*** Opening Data excerpts ***

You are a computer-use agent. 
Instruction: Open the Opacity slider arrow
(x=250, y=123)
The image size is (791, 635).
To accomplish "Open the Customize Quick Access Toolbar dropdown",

*** Closing Data excerpts ***
*** Opening Data excerpts ***

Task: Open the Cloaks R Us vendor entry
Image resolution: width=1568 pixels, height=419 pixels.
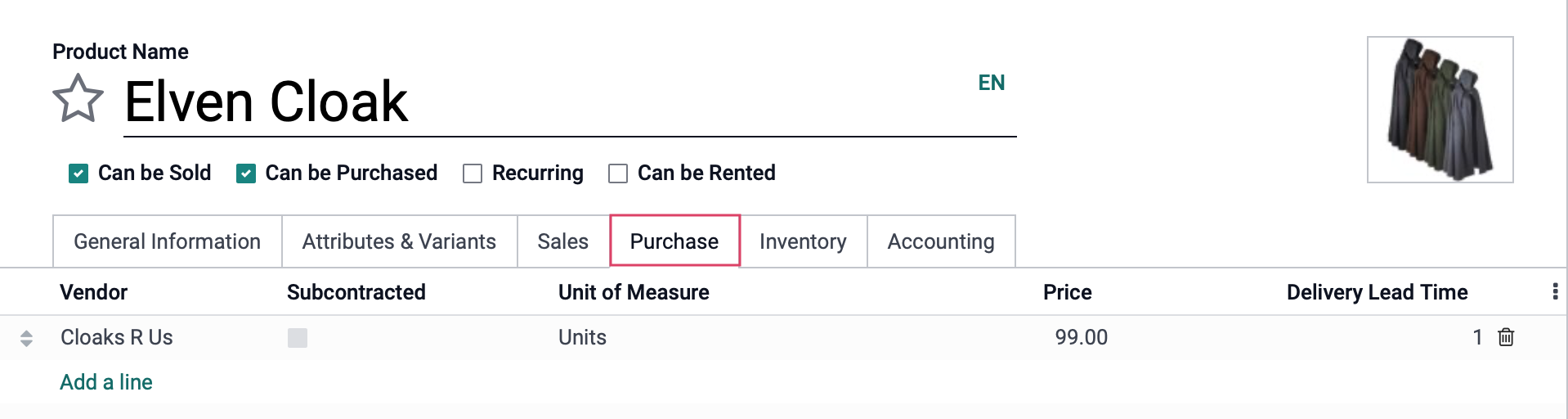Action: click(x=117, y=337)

*** Closing Data excerpts ***

■ About this exercise:
Copy the records above exactly, beginning at the line that contains "You are a computer-use agent." and stopping after the line that contains "the Customize Quick".

■ Finished task:
You are a computer-use agent. 
Instruction: Open the Opacity slider arrow
(x=250, y=123)
The image size is (791, 635).
To accomplish "Open the Customize Quick Access Toolbar dropdown",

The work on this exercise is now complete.